Return, from the material below, each line in which the word "computer" is present.

****************

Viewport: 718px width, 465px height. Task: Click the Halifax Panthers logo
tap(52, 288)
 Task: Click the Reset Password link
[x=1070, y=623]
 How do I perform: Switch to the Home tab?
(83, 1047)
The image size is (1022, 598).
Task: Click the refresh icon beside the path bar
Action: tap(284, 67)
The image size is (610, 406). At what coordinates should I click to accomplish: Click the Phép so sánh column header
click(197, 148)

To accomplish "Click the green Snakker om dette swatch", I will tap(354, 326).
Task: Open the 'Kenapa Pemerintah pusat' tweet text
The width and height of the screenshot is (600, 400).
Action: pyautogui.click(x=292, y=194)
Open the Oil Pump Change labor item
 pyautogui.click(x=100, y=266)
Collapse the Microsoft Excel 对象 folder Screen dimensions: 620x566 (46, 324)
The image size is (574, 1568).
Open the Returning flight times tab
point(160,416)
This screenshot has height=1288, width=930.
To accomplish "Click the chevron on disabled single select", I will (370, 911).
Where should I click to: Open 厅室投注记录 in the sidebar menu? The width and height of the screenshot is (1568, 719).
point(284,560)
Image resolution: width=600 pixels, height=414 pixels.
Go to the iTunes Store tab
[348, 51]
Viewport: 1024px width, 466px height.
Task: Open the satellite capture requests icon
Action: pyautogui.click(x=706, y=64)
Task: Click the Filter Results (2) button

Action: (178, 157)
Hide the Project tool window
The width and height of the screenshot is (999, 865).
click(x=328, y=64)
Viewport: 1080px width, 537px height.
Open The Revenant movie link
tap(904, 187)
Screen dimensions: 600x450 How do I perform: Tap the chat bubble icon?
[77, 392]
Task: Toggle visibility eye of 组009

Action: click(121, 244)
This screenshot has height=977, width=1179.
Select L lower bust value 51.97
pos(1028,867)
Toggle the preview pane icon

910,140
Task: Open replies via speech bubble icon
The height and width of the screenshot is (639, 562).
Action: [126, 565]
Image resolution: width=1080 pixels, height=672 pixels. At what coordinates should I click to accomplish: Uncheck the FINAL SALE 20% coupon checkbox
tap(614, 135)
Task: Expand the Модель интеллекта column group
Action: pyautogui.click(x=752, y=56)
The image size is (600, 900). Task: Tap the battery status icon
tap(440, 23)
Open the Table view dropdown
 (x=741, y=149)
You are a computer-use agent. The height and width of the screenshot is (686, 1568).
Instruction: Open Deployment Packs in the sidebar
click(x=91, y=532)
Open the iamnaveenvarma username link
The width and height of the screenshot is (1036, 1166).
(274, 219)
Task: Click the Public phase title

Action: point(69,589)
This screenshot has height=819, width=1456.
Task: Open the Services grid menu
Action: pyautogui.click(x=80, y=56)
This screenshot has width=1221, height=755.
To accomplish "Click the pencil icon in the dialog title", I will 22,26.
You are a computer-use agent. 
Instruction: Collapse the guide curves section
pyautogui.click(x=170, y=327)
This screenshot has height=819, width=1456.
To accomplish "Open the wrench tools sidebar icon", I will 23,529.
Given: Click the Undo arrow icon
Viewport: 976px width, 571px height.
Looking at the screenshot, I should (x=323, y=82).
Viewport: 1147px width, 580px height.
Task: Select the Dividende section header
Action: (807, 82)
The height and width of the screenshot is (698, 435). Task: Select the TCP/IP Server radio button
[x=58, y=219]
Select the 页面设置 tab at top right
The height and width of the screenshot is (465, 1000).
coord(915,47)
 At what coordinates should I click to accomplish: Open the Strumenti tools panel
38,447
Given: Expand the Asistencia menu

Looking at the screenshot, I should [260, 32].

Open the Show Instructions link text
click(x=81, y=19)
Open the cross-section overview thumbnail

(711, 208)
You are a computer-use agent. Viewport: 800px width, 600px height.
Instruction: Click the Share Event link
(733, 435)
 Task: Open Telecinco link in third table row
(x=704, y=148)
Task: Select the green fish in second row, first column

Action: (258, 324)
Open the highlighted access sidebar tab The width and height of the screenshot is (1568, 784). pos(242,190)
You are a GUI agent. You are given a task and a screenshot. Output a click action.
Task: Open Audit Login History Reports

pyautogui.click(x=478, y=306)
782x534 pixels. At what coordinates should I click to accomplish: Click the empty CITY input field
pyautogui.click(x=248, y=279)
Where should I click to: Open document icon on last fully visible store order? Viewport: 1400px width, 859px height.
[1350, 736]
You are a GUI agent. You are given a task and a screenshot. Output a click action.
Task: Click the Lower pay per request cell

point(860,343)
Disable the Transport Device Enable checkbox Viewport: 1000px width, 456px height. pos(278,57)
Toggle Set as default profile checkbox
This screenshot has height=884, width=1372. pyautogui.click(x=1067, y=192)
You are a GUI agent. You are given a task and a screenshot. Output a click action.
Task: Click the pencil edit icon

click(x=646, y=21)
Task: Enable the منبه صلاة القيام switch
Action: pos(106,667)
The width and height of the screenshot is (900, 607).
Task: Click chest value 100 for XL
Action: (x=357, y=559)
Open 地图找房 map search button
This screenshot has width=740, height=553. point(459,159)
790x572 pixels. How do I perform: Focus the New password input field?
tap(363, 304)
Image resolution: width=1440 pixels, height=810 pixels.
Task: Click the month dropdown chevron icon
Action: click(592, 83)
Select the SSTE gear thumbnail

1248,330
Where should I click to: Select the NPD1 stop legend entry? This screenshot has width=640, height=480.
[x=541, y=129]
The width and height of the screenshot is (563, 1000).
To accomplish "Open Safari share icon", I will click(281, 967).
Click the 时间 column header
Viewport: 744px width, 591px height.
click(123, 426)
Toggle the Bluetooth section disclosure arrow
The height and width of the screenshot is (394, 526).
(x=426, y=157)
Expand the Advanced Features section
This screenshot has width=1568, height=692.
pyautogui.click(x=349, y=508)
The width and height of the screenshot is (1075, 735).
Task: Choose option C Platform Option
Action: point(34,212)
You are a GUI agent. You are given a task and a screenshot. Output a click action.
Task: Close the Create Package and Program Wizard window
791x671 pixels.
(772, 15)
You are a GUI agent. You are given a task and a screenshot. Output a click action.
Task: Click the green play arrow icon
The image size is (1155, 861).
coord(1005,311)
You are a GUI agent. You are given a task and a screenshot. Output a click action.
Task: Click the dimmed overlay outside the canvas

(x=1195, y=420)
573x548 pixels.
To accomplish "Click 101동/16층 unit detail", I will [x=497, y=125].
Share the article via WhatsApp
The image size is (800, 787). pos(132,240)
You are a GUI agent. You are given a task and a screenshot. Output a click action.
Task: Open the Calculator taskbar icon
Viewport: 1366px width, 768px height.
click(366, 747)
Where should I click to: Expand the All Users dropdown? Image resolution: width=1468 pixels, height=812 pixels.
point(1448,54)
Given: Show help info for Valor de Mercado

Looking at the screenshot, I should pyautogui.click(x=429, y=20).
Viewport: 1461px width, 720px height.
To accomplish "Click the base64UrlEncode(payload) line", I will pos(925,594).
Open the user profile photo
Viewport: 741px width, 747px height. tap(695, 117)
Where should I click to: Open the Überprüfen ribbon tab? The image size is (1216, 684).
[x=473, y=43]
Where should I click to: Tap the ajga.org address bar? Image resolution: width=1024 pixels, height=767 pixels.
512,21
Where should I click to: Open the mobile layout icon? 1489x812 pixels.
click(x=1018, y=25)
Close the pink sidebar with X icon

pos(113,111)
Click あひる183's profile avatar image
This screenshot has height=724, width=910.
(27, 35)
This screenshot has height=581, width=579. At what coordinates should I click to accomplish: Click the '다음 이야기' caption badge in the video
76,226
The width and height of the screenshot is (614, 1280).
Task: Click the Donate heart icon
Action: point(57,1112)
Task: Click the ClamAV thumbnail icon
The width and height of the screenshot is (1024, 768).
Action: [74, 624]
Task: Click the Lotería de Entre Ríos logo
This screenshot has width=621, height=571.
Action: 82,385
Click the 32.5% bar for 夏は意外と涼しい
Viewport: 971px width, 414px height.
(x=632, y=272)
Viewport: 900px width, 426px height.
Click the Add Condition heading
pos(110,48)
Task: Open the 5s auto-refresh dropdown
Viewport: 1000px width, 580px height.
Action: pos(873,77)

****************

**Answer to this exercise:**
You are a computer-use agent. The height and width of the screenshot is (686, 1568).
You are a computer-use agent. 
You are a computer-use agent. Viewport: 800px width, 600px height.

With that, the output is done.